### Requirement:
Find each line in the data below that contains the word "resolution", and copy those lines out in full.

### Raw data:
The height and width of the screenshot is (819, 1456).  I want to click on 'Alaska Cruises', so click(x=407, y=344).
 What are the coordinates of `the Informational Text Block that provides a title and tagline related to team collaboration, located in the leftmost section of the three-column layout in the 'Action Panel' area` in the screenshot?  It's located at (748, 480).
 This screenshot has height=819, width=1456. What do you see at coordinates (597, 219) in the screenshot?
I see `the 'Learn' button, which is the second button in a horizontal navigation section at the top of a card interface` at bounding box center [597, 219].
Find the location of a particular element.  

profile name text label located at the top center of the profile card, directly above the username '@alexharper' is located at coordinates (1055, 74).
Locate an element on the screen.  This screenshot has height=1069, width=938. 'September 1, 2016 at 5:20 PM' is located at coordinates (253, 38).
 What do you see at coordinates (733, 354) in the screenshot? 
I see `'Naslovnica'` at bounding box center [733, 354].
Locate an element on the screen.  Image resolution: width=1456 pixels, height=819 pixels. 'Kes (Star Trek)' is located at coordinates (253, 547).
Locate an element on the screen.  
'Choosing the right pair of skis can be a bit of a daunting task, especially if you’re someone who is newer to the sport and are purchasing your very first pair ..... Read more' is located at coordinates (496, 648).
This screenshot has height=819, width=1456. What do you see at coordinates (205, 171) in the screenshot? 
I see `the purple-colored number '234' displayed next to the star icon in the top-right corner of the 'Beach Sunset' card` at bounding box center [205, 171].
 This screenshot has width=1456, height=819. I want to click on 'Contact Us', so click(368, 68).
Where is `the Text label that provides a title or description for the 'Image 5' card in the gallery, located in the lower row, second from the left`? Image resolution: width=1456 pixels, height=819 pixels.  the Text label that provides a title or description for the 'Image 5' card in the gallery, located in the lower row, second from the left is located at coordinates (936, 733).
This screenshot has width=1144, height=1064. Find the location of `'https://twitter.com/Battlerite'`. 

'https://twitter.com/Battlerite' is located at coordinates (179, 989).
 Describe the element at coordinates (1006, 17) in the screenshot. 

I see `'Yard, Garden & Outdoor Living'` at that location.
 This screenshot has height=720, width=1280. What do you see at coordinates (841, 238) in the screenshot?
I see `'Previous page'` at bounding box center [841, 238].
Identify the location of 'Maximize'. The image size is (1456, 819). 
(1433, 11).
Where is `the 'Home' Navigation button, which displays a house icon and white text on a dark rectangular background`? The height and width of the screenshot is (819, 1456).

### Right answer:
Locate an element on the screen.  Image resolution: width=1456 pixels, height=819 pixels. 'Kes (Star Trek)' is located at coordinates (253, 547).
Where is `the Text label that provides a title or description for the 'Image 5' card in the gallery, located in the lower row, second from the left`? Image resolution: width=1456 pixels, height=819 pixels.  the Text label that provides a title or description for the 'Image 5' card in the gallery, located in the lower row, second from the left is located at coordinates (936, 733).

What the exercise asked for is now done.